• _Record extracts_:
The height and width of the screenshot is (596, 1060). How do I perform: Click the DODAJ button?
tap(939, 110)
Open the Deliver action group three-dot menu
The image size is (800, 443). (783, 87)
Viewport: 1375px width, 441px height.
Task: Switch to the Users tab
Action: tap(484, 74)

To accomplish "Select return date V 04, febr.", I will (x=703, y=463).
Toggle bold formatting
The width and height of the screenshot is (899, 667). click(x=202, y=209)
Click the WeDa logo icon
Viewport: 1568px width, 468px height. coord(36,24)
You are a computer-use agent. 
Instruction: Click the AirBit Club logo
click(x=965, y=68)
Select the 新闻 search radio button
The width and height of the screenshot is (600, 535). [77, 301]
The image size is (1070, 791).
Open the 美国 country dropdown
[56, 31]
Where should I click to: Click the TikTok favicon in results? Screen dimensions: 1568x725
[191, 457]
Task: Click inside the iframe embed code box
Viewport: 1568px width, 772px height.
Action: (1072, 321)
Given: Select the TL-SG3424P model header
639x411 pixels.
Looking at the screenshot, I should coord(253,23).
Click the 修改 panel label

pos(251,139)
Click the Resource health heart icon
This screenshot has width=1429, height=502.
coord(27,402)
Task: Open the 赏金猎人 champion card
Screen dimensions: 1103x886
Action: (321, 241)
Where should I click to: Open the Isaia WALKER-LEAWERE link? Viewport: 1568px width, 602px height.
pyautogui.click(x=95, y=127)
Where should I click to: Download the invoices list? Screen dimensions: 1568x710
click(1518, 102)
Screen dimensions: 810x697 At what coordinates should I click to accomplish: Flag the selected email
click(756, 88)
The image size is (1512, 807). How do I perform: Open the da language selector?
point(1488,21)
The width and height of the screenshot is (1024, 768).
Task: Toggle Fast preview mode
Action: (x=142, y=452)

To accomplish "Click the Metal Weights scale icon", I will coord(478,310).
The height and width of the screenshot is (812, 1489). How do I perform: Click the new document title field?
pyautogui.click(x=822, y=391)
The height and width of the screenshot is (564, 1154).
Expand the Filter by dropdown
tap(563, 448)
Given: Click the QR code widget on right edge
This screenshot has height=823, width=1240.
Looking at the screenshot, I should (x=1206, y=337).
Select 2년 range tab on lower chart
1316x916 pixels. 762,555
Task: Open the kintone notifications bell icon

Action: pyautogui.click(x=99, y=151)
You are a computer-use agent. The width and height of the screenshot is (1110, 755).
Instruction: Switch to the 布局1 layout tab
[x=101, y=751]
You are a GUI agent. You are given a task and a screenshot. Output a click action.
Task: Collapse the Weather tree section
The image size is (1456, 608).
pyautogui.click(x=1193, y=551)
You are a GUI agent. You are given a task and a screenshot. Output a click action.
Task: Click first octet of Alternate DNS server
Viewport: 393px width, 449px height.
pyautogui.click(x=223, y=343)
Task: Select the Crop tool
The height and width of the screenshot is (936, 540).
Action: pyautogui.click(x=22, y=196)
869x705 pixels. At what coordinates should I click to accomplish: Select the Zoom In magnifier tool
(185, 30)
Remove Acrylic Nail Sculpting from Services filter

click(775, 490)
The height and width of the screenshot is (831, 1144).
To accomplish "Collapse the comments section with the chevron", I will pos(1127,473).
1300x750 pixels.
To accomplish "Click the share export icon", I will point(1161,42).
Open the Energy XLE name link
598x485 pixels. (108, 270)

• _What is being asked_: Produce the material again exactly as it is shown above.

• _Task response_:
The height and width of the screenshot is (596, 1060). How do I perform: Click the DODAJ button?
tap(939, 110)
Open the Deliver action group three-dot menu
The image size is (800, 443). (783, 87)
Viewport: 1375px width, 441px height.
Task: Switch to the Users tab
Action: tap(484, 74)

To accomplish "Select return date V 04, febr.", I will (x=703, y=463).
Toggle bold formatting
The width and height of the screenshot is (899, 667). click(x=202, y=209)
Click the WeDa logo icon
Viewport: 1568px width, 468px height. coord(36,24)
You are a computer-use agent. 
Instruction: Click the AirBit Club logo
click(x=965, y=68)
Select the 新闻 search radio button
The width and height of the screenshot is (600, 535). [77, 301]
The image size is (1070, 791).
Open the 美国 country dropdown
[56, 31]
Where should I click to: Click the TikTok favicon in results? Screen dimensions: 1568x725
[191, 457]
Task: Click inside the iframe embed code box
Viewport: 1568px width, 772px height.
Action: (1072, 321)
Given: Select the TL-SG3424P model header
639x411 pixels.
Looking at the screenshot, I should coord(253,23).
Click the 修改 panel label

pos(251,139)
Click the Resource health heart icon
This screenshot has width=1429, height=502.
coord(27,402)
Task: Open the 赏金猎人 champion card
Screen dimensions: 1103x886
Action: (321, 241)
Where should I click to: Open the Isaia WALKER-LEAWERE link? Viewport: 1568px width, 602px height.
pyautogui.click(x=95, y=127)
Where should I click to: Download the invoices list? Screen dimensions: 1568x710
click(1518, 102)
Screen dimensions: 810x697 At what coordinates should I click to accomplish: Flag the selected email
click(756, 88)
The image size is (1512, 807). How do I perform: Open the da language selector?
point(1488,21)
The width and height of the screenshot is (1024, 768).
Task: Toggle Fast preview mode
Action: (x=142, y=452)

To accomplish "Click the Metal Weights scale icon", I will coord(478,310).
The height and width of the screenshot is (812, 1489). How do I perform: Click the new document title field?
pyautogui.click(x=822, y=391)
The height and width of the screenshot is (564, 1154).
Expand the Filter by dropdown
tap(563, 448)
Given: Click the QR code widget on right edge
This screenshot has height=823, width=1240.
Looking at the screenshot, I should (x=1206, y=337).
Select 2년 range tab on lower chart
1316x916 pixels. 762,555
Task: Open the kintone notifications bell icon

Action: pyautogui.click(x=99, y=151)
You are a computer-use agent. The width and height of the screenshot is (1110, 755).
Instruction: Switch to the 布局1 layout tab
[x=101, y=751]
You are a GUI agent. You are given a task and a screenshot. Output a click action.
Task: Collapse the Weather tree section
The image size is (1456, 608).
pyautogui.click(x=1193, y=551)
You are a GUI agent. You are given a task and a screenshot. Output a click action.
Task: Click first octet of Alternate DNS server
Viewport: 393px width, 449px height.
pyautogui.click(x=223, y=343)
Task: Select the Crop tool
The height and width of the screenshot is (936, 540).
Action: pyautogui.click(x=22, y=196)
869x705 pixels. At what coordinates should I click to accomplish: Select the Zoom In magnifier tool
(185, 30)
Remove Acrylic Nail Sculpting from Services filter

click(775, 490)
The height and width of the screenshot is (831, 1144).
To accomplish "Collapse the comments section with the chevron", I will pos(1127,473).
1300x750 pixels.
To accomplish "Click the share export icon", I will point(1161,42).
Open the Energy XLE name link
598x485 pixels. (108, 270)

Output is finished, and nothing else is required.